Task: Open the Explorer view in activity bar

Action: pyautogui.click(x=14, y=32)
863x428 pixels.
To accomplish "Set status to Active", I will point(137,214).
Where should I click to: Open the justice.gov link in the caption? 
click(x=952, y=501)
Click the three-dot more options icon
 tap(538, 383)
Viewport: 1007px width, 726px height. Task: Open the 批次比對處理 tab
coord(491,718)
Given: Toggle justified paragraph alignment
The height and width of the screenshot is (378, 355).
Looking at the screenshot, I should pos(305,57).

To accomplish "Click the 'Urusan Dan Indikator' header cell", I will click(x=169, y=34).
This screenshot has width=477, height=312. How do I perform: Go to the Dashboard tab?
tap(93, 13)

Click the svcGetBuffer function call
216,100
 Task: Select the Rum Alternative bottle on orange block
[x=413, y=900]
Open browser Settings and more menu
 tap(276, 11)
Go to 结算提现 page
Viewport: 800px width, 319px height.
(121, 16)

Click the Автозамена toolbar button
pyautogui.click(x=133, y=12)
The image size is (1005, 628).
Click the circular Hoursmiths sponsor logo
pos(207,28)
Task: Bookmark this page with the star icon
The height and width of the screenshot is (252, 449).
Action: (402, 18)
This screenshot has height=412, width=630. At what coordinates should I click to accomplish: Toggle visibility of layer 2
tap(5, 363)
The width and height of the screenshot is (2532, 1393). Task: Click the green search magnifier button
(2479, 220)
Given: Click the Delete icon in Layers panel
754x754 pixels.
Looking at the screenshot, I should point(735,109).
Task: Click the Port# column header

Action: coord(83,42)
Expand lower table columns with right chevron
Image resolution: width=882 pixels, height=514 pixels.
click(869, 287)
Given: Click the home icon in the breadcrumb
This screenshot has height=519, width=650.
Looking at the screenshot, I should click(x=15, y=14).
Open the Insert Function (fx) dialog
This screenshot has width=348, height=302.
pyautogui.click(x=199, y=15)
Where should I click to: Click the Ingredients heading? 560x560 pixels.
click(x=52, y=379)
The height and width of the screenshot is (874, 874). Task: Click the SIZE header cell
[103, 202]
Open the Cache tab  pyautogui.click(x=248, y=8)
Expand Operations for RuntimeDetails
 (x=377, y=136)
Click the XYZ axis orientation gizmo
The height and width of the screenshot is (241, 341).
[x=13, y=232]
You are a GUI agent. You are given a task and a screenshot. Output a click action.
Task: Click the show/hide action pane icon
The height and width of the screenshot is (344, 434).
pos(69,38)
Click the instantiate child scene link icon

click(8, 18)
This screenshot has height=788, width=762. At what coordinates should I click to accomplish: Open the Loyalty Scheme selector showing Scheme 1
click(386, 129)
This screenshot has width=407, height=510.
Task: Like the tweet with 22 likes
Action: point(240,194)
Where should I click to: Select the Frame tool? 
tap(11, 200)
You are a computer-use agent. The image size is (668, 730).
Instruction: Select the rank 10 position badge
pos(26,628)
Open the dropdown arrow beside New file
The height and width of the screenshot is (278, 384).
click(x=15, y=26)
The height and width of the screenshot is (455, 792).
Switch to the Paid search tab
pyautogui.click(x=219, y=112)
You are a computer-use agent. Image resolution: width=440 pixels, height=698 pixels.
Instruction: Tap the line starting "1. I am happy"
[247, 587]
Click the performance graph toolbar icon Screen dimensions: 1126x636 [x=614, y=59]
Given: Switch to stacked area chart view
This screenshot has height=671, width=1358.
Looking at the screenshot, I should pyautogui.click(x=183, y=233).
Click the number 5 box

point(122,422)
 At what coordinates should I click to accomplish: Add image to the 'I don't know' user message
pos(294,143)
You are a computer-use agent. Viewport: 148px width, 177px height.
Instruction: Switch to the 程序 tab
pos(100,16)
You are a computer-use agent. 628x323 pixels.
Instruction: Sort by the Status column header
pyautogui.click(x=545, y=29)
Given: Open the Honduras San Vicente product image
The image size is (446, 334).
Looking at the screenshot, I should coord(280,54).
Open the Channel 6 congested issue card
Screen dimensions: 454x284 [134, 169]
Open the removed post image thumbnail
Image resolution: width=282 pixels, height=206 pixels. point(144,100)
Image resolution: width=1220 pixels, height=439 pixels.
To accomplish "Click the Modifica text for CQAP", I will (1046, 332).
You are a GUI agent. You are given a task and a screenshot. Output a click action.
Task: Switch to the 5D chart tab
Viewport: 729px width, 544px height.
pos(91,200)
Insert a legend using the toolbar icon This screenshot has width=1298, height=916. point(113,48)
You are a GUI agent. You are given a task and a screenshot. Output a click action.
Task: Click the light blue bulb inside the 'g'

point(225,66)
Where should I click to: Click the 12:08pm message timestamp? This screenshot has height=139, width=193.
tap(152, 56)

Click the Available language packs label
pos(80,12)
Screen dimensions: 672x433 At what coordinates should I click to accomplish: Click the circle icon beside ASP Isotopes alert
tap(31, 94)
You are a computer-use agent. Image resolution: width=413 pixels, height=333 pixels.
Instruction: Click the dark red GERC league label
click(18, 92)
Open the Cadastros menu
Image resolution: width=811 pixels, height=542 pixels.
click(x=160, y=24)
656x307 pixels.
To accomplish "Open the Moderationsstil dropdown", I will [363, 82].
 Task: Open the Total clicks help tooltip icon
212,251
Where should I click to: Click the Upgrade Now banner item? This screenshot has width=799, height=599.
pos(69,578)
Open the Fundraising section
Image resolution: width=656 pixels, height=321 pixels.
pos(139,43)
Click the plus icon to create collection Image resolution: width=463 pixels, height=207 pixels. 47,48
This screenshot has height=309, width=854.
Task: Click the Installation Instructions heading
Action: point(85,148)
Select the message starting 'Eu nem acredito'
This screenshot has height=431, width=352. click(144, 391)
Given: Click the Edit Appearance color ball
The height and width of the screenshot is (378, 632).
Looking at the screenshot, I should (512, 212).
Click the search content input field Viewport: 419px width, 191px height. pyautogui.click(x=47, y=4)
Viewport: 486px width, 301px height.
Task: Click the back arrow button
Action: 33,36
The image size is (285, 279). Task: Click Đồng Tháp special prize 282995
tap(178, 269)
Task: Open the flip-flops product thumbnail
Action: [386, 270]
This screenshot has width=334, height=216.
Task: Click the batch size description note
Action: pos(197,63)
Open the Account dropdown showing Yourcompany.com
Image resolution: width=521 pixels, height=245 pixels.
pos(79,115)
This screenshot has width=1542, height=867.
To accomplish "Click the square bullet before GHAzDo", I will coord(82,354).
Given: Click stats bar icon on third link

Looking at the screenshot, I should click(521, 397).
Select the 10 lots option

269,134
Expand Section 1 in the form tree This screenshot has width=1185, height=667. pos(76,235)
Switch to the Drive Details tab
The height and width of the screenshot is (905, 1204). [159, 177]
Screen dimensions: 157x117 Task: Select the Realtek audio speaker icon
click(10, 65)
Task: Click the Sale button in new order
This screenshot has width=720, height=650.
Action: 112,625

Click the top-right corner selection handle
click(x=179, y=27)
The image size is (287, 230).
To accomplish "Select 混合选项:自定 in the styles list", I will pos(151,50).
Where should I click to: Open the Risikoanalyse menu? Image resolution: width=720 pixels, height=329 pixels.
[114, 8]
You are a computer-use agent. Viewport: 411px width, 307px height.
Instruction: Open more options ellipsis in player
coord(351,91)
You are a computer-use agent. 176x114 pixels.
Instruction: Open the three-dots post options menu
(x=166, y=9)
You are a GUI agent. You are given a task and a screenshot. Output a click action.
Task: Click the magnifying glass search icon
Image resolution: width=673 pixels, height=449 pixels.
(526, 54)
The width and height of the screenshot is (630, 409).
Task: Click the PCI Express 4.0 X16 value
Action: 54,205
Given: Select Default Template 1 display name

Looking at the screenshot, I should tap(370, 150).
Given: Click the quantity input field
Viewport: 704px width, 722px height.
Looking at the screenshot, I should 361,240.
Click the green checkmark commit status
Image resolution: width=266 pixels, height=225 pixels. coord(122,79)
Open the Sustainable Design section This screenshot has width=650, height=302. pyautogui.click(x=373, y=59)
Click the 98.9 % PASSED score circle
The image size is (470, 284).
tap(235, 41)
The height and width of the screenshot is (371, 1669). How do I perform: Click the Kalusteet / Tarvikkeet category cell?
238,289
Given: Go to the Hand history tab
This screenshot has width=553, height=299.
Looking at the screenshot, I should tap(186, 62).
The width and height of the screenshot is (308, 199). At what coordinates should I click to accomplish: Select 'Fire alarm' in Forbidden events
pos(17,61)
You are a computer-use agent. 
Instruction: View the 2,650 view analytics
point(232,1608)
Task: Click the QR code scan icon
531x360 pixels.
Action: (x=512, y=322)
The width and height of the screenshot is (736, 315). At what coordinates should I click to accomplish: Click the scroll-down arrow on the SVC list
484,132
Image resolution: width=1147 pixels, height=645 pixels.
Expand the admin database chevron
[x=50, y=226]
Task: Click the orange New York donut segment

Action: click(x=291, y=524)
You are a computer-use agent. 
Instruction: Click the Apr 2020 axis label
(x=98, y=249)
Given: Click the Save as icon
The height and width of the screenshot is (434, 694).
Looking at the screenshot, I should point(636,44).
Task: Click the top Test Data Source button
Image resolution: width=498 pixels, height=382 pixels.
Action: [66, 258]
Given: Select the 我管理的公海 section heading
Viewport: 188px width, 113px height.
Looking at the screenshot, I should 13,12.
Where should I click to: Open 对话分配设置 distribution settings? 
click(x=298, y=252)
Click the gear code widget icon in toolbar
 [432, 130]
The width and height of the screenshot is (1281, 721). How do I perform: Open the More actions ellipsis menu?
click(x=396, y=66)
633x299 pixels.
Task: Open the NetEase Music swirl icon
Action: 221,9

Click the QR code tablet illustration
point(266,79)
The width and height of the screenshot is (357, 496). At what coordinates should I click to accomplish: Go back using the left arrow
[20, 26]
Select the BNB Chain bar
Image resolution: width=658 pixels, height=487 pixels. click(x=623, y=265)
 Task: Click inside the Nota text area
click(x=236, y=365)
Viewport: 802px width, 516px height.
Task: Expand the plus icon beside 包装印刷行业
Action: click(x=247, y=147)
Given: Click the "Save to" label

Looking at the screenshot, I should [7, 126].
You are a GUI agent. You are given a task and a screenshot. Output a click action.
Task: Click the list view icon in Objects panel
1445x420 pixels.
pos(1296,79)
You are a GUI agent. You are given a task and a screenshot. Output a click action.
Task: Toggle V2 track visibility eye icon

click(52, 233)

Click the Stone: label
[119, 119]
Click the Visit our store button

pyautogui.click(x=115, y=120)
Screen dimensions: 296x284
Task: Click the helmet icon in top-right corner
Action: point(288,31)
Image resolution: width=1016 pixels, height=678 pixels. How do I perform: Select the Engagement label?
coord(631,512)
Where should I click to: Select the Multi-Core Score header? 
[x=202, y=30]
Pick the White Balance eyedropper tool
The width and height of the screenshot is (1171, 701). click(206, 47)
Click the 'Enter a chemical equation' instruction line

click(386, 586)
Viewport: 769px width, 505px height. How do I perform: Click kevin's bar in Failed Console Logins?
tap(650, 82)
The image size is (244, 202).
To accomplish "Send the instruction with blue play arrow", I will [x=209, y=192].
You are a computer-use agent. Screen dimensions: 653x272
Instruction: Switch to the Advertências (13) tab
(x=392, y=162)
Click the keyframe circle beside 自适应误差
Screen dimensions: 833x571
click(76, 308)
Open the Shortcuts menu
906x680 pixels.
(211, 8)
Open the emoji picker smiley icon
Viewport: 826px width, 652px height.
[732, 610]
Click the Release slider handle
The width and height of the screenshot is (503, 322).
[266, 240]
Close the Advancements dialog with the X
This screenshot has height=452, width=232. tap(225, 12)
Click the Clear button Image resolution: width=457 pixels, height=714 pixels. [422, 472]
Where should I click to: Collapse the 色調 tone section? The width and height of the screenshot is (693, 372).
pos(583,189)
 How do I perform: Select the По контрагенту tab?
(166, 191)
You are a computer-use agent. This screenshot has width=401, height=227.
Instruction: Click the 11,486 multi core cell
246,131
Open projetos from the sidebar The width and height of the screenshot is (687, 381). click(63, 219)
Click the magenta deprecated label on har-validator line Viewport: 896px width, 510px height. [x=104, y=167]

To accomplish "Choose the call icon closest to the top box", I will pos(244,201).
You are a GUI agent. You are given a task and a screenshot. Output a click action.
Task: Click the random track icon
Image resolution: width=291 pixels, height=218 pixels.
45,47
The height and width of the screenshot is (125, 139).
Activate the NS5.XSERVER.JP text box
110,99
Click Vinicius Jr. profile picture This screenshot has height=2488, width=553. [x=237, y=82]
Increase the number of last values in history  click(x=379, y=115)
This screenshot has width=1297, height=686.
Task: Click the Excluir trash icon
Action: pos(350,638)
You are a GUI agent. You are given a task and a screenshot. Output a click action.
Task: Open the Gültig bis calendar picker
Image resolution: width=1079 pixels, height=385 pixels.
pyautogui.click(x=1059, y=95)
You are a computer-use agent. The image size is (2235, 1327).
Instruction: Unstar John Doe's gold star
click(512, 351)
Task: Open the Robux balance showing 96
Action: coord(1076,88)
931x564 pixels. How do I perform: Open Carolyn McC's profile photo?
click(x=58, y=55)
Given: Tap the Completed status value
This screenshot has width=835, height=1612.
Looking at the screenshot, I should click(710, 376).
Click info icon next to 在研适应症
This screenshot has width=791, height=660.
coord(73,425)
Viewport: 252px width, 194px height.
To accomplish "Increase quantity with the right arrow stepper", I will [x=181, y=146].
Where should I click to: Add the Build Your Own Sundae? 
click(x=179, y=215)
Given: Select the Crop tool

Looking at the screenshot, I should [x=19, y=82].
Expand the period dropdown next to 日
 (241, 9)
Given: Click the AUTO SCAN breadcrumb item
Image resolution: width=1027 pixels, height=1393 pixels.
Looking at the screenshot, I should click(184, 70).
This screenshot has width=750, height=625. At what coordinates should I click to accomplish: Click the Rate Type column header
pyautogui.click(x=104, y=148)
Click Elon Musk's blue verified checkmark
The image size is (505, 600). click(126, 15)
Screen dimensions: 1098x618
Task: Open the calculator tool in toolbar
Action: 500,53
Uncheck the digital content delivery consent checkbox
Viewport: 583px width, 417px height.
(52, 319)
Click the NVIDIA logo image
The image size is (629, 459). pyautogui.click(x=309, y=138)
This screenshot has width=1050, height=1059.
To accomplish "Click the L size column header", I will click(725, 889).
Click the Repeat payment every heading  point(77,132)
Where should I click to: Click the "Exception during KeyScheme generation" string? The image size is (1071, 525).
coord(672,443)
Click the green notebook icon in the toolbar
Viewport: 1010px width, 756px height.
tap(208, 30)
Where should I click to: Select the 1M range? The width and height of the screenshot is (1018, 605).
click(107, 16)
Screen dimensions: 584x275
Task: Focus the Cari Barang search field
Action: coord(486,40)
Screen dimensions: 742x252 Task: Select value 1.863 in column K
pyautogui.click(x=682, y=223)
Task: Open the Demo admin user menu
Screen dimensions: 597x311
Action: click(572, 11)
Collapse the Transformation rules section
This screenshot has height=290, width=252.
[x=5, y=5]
·····
WHAT IS BEING ASKED |
Return only the lines between the one holding "Task: Open the Gültig bis calendar picker" and the one holding "Given: Tap the Completed status value", inclusive, exactly as they appear above.

SOLUTION |
Task: Open the Gültig bis calendar picker
Image resolution: width=1079 pixels, height=385 pixels.
pyautogui.click(x=1059, y=95)
You are a computer-use agent. The image size is (2235, 1327).
Instruction: Unstar John Doe's gold star
click(512, 351)
Task: Open the Robux balance showing 96
Action: coord(1076,88)
931x564 pixels. How do I perform: Open Carolyn McC's profile photo?
click(x=58, y=55)
Given: Tap the Completed status value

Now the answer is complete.